3.3 Programmatic Network Utilization: My current OpenStack environment has limited default networking. I am keen to understand how to programmatically utilize and attach custom-created networks (beyond the default setup) via OpenStack API calls during the instance provisioning process.
this is something that the end user who is creating the vm should do. they can pass multiple neutron port or networks to nova when creating the vm and they will be attached to the vm when its created.
I am looking for insights on programmatically implementing this "boot from custom ISO" provisioning method in OpenStack, rather than relying on pre-existing Glance images.

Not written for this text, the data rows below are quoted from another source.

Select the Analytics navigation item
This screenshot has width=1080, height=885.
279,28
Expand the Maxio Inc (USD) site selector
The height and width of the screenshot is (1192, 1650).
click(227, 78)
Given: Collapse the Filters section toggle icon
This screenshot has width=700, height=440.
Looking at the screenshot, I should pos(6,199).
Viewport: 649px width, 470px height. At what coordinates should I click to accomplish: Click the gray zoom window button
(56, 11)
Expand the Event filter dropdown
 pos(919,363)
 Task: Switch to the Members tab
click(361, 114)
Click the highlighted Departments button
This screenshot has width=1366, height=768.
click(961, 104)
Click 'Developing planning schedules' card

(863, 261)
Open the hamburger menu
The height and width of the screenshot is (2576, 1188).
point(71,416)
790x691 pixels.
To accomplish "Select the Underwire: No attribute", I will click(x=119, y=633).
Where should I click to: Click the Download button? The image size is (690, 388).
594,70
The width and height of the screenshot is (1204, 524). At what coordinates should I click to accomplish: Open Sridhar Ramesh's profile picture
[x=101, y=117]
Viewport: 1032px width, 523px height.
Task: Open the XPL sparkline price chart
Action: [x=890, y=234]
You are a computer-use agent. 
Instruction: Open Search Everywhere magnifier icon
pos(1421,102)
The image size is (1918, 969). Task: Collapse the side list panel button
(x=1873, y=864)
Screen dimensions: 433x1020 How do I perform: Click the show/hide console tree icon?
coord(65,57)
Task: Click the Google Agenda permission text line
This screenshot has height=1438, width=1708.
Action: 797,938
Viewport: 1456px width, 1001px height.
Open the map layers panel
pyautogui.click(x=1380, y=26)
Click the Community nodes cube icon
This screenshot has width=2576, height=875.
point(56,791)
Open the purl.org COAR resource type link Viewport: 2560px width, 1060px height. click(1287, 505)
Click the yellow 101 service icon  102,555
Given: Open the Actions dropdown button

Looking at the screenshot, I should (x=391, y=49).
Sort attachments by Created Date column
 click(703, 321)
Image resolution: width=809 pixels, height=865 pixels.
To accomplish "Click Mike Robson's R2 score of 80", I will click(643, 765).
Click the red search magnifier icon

you are going to have to build your own tooling for this. many people use terreform or ansible to do this type of customiastion by starting form a pre-existing generic glance image. if you dont want to do that and you not going to use boot form volume then you cant do this today. the closest thing you can do is either via an agent in the iso or some other method backed into a glance image. but its not a workflow that is natively supported in openstack. its defintly possibel to do as talos have done this https://www.talos.dev/v1.7/talos-guides/install/cloud-platforms/openstack/ but they did it in a cloud native way where the have a standard image that you boot into and then there install agent loads into ram and overwrites the root disk. core-os uses ignition script to do somethign very similar. https://docs.fedoraproject.org/en-US/fedora-coreos/provisioning-openstack/
Any valuable inputs, sample code implementation or examples, or pointers to relevant documentation would be highly appreciated.
Thank you all for your time and assistance!